* TASK INPUT:
= = =
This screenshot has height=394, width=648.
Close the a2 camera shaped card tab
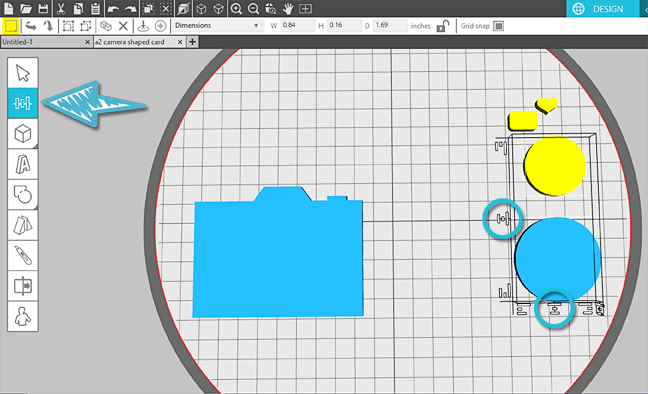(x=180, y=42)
= = =
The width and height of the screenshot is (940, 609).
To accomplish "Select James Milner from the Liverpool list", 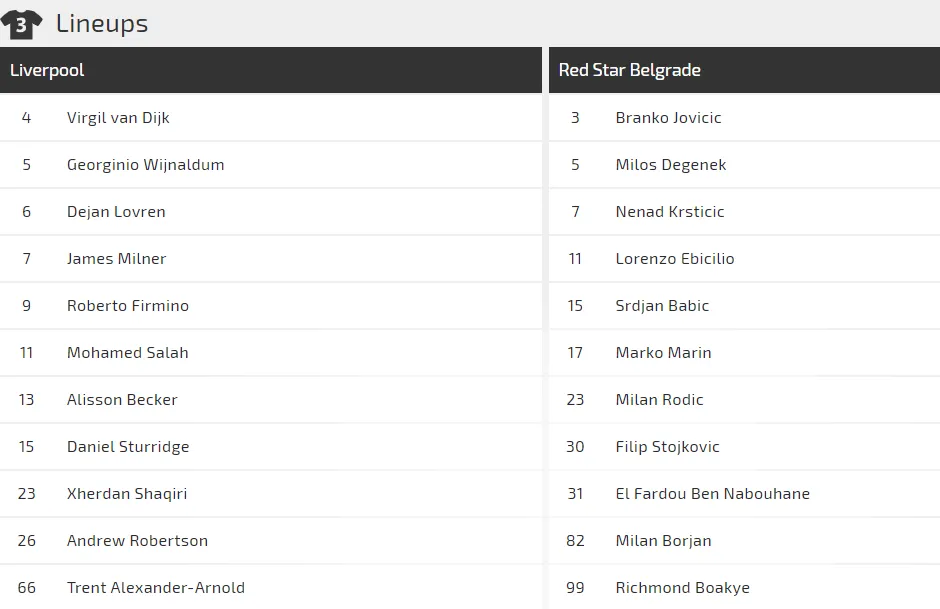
= = =
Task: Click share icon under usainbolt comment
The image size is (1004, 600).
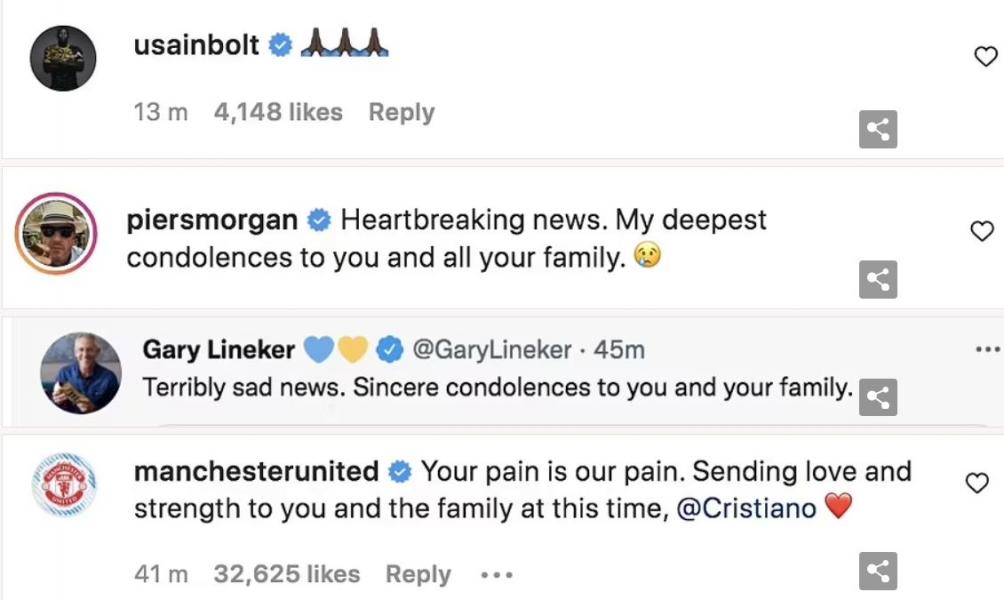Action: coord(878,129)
= = =
* WRITTEN EXERCISE: Rewrite the data starting at the line with "Task: Click share" and ending at the line with "Action: coord(878,129)", changing "icon" to "button" and keeping everything else the same. Leave the pictures out of your answer.

* RESPONSE TO THE EXERCISE:
Task: Click share button under usainbolt comment
The image size is (1004, 600).
Action: coord(878,129)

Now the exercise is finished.